# Attn: All beer drinkers!



## niqhtridaz (Jan 26, 2010)

I was wondering if there are any beer drinkers out there and what Beer do they like to drink with a cigar?

I love hoegaarden beer with a nice flor de olvia. :dude:


----------



## ninjaturtlenerd (Nov 14, 2009)

Mainly a Miller HighLife drinker, but will go with a carlsberg or carlsberg elephant when puffing.


----------



## commonsenseman (Apr 18, 2008)

I voted import, but I'm an equal opportunity beer drinker.


----------



## Tarpon140 (Aug 19, 2009)

Porter + maduro = :tu


----------



## jolyrogger (Jan 7, 2010)

do enjoy a good imported beer with a good cigar. But drinking a nice glass of red wine with a cigars goes nice together too..


----------



## jaydub13 (Jan 13, 2010)

I voted domestic, but I dont mean Budweiser(although sometimes, Bud is perfect....). I love microbrews, particularly hoppy IPAs. Anything from Stone Brewing Co, Maharajah IPA from Avery, Pliny the Elder(can't get my hands on the Pliny the Younger), etc etc


----------



## niqhtridaz (Jan 26, 2010)

jaydub13 said:


> I voted domestic, but I dont mean Budweiser(although sometimes, Bud is perfect....). I love microbrews, particularly hoppy IPAs. Anything from Stone Brewing Co, Maharajah IPA from Avery, Pliny the Elder(can't get my hands on the Pliny the Younger), etc etc


I need to try me some Stone. I see it in the store never tried.


----------



## jaydub13 (Jan 13, 2010)

niqhtridaz said:


> I need to try me some Stone. I see it in the store never tried.
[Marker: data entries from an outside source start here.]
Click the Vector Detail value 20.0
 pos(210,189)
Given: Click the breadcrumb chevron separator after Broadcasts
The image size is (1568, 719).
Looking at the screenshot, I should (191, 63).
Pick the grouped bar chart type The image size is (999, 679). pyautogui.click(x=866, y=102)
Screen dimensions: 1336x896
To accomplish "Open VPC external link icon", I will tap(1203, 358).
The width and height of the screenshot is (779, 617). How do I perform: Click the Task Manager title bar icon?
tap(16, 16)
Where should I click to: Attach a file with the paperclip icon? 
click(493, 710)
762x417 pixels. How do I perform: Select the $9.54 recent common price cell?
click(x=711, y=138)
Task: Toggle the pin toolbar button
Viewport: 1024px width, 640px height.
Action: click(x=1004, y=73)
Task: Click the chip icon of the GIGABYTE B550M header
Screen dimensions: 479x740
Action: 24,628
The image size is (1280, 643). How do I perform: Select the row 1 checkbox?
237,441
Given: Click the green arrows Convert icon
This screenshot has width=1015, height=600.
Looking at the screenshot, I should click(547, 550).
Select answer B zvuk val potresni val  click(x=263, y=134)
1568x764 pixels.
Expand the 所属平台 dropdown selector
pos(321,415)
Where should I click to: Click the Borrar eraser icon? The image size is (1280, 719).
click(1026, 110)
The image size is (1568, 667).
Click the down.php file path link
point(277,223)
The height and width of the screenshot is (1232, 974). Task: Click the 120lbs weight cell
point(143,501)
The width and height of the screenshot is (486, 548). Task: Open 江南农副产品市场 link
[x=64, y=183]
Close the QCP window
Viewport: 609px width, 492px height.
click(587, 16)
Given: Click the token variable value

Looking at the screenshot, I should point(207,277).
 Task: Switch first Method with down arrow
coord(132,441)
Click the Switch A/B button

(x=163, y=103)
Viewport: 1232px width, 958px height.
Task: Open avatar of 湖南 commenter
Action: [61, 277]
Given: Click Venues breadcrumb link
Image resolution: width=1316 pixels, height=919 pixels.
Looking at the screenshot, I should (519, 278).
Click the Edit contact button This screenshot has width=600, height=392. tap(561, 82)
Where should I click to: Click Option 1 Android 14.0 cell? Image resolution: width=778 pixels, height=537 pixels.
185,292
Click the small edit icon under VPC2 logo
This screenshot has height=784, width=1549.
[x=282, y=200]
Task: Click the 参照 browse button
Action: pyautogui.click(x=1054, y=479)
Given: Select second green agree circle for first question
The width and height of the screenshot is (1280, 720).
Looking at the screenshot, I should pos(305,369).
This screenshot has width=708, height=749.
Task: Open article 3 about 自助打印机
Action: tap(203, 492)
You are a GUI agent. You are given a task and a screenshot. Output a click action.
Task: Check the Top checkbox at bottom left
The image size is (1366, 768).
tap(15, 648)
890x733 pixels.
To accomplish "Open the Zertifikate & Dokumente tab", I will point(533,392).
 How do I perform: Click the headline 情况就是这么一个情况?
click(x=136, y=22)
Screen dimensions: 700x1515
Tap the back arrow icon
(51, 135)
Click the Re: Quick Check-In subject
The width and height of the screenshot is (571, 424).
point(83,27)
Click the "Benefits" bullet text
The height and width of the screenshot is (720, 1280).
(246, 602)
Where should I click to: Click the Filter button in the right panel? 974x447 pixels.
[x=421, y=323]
Start with the Arrogant Bastard. If it's too much for you, reevaluate your life, hahaha.


----------



## MichaelH (Nov 25, 2009)

Haha, try Stone's Ruination. Intense, but great.


----------



## Yasha (Jan 15, 2004)

Bourbon!


----------



## smokin'Jef (Jul 2, 2007)

Dark, rich ,thick, chewy, and malty beers like Imperial stouts and porters, some heavier brown ales, Scottish ales, Baltic porters, darker Belgian or Belgian styled beers. My favorite by far to enjoy with a cigar is Goose Island Bourbon County Stout! Chocolatey, boozy, thick, and down right yummy. A great sipping brew to have on the side of a smaller medium to full smoke.
Tonight I'll be enjoying Bells Expediton stout with either a Nub or CAO. Haven't decided what stick yet...


----------



## gibson_es (Jan 23, 2010)

i voted hard liquor, but import beer is a close second. i love me some smithwicks, guinness, and this german beer i just cant remember the name of, hard to find, so i dont get it often...


----------



## yourchoice (Jun 25, 2006)

Some craft breweries have smoked porters that I have found compliment cigars wonderfully.


----------



## Cypress (Jun 27, 2007)

I like strait bourbon, single malt scotch or barrel proof rum.


----------



## itsme_timd (Nov 21, 2008)

I drink rum and a lot of craft brews.

Anymore it's hard to just say domestic beer because most people look at domestics as Bud, Miller, Coors... a lot of the craft beers made domestically don't fall into what most people consider a domestic American beers.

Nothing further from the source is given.